Y yo, salto de la silla y corro al
armario lleno de cajoncitos con plaquitas en donde aparecen los números
de los tamaños de los clavos, tuercas y tornillos que se guardan en su
interior. Busco lo que me ha pedido y se lo llevo. ¿Ha visto mi nueva
ayudante?, le guiña un ojo al cliente que espera. ¡Pobre papá! Cree que
no me doy cuenta. A mí me gusta echarle una mano, como él dice, por
muchas razones, pero sobre todo porque me atraen los armarios. Y el que
más, el que mi madre decoró con paisajes, flores, y divertidos
personajes de altos sombreros de copa. Ése que está colocado en el
pasillo de nuestra casa y que papá acaricia cada vez que pasa por su
lado. En él ella guardaba las fotos en un antiguo cabás de cartón
pintado con flores amarillas. Tengo que comprar un álbum y colocarlas.
¿Me ayudarás?, decía pellizcándome la mejilla. También, en otras cajas
de lata y madera, guardaba hilos, cintas de colores y restos de telas de
seda.
A veces jugábamos a ordenarlo, cosa que nunca conseguíamos. Recuerdo cómo reía cuando después de estar toda la mañana enrollando cintas y lanas, las volvía a guardar, así, de cualquier manera, en el mismo sitio en el que las había encontrado. Y cuando empujando, lograba cerrar las puertas, le hablaba mientras da vueltas a la llave.
—¡Ay! Si este armario fuera un poquito
más grande —abría las manos agotada—. ¿Por qué no creces un poco todos
los años, como hace Mati?
Y se quedaba mirando la puerta como si pretendiera que le contestara. A mí me daba mucha risa verla.
Ahora tengo ocho años. Y estoy
preocupada. Cada vez recuerdo menos su sonrisa y sus gestos. Cuando
pienso en ella me vienen a la mente las fotografías que están en la caja
de flores amarillas en las que ella, siempre alegre, aparece abrazando a
mi padre, a mí o con el Miki, un perrito que desde que se fue duerme
conmigo. También hay algunas en los que estamos los tres, pero de los
cuatro, no. De esas no aparece ninguna.
Desde hace unos días viene a verme por
las noches. Sí. Por la noche viene a mi habitación y se sienta en la
cama, me besa y me revuelve el pelo. Y no sé cómo lo hace, pero sabe
convertir las noches en días. Me coge de la mano y juntas volamos al
parque, a la piscina. También me lleva al colegio. Aunque cuando me
despierto y la busco por la habitación, ya no está. Últimamente, si en
nuestro paseo fuimos al parque busco los zapatos.
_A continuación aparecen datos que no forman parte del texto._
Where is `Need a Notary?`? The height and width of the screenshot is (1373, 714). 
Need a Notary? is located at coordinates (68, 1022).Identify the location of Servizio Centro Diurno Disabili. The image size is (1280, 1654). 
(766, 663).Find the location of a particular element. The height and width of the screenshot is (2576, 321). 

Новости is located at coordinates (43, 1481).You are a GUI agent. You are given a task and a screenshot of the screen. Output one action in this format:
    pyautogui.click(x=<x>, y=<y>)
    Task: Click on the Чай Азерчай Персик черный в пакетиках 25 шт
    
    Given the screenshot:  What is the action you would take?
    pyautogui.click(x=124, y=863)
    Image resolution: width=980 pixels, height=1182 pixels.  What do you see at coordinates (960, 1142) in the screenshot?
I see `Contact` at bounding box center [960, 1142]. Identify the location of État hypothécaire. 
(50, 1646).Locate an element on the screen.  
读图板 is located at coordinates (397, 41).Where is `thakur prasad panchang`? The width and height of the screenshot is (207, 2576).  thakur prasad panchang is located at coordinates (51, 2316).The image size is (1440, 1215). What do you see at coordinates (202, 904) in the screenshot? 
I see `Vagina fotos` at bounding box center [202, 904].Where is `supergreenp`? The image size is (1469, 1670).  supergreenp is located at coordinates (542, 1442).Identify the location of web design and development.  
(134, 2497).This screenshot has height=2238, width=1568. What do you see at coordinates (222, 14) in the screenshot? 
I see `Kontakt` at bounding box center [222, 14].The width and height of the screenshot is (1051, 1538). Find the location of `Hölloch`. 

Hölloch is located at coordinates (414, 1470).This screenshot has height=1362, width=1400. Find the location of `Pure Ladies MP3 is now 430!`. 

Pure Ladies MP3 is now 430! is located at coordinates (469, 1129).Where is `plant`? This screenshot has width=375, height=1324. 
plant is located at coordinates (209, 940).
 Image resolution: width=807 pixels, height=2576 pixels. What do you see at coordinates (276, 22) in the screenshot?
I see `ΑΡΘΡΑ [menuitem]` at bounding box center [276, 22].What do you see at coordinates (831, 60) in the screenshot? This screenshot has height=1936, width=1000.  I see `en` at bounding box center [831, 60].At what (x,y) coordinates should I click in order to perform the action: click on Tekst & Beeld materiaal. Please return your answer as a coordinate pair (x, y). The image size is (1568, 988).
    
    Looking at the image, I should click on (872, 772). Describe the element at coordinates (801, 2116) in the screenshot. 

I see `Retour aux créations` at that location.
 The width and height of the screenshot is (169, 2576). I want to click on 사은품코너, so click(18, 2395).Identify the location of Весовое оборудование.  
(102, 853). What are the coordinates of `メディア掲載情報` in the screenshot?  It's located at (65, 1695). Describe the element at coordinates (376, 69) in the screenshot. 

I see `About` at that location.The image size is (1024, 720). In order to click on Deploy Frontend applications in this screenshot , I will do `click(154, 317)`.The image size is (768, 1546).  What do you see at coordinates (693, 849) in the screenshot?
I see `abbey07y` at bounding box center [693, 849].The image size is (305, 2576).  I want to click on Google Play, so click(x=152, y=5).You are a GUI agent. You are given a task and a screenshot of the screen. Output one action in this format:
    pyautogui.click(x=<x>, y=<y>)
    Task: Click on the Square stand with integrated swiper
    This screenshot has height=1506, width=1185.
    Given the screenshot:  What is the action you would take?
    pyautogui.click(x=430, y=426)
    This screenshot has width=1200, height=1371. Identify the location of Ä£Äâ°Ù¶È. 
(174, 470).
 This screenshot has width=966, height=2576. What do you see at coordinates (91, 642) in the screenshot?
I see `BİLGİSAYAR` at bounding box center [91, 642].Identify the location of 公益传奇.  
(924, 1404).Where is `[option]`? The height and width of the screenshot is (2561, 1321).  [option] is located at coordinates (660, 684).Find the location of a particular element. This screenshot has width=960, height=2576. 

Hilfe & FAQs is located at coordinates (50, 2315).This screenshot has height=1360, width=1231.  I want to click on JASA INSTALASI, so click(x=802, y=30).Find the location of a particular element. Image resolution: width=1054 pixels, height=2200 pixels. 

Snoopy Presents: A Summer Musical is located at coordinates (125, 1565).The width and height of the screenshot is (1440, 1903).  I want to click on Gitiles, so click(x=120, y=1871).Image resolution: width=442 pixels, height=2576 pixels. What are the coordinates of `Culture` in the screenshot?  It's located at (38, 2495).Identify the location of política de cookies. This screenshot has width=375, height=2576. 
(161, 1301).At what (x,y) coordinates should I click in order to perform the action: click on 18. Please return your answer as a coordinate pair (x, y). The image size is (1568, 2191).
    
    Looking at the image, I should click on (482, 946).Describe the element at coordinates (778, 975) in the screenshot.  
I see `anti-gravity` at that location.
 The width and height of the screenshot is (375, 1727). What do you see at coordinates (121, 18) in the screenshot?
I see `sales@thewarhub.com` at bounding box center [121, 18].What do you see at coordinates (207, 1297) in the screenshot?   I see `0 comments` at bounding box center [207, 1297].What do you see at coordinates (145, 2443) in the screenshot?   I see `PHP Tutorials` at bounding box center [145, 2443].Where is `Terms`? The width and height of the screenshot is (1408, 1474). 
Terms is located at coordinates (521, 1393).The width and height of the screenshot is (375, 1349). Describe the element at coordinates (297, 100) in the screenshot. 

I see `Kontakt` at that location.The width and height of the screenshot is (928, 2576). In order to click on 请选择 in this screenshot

Están limpios,
guardados en el armario. Si fue la noche que hicimos tartas, miro el
delantal y sigue ahí, donde ella lo dejó hace un año, doblado en el
cajón. Siempre fue muy ordenada. Lo cierto es que desde que se fue no
hay mucho orden en la casa. Hace ya unas cuantas noches que quiere
arreglar el armario del pasillo. Ven, dice. Y yo me levanto e intento
ayudarla. Pero como nunca nos da tiempo, mi padre por las mañanas tiene
que recoger las fotos, las cintas y las sedas de colores desparramadas
por los suelos.
Mi padre me ha llevado a dormir con él,
quizá quiere ayudarnos a ordenar el armario. Y también me ha llevado al
médico. El doctor nos ha dicho que las visitas de mi mamá son estampas
que nos envía para que no la olvidemos.
—Doctor, no lo entiendo.
Él me miró, y quitándose las gafas, me
pidió que intentara explicarle lo que no entendía. Pensé un poco
encogiendo mucho los ojos, la nariz y la boca, que es cuando mejor lo
hago. Verá, dije. Cuando mamá venía a mi habitación, las dos estábamos
muy contentas y nos abrazábamos, a veces hasta cantábamos. Don Mateo,
que aunque no encogió la cara, sí frunció mucho las cejas, después de
pensar un poco me contó que las visitas de mi mamá eran como cromos que
en vez de estar pegados en el álbum, los llevaba pegados en mi cabeza, y
que no me preocupara, que no se me borrarían nunca.
—No pueden ser cromos, porque son muy grandes.
Él me miró. Se colocó las gafas y me contestó que en mi caso, como yo la quería tanto, serían posters.
Aunque no lo entendí muy bien, pero por
si tenía razón, esta mañana mientras tomábamos el desayuno, le pedí a mi
padre volver a dormir en mi cama. Y esta tarde en la ferretería cogí un
martillo pequeño y cuatro clavos del 1/8, de esos que se llaman
invisibles. Los he guardado, uno a uno, bien separados, en el cajón de
la mesilla con el martillo al lado. No quiero tener problemas cuando los
necesite. Tengo decidido que esta noche, antes de que desaparezca el
póster de mi mamá, lo voy a clavar en la pared.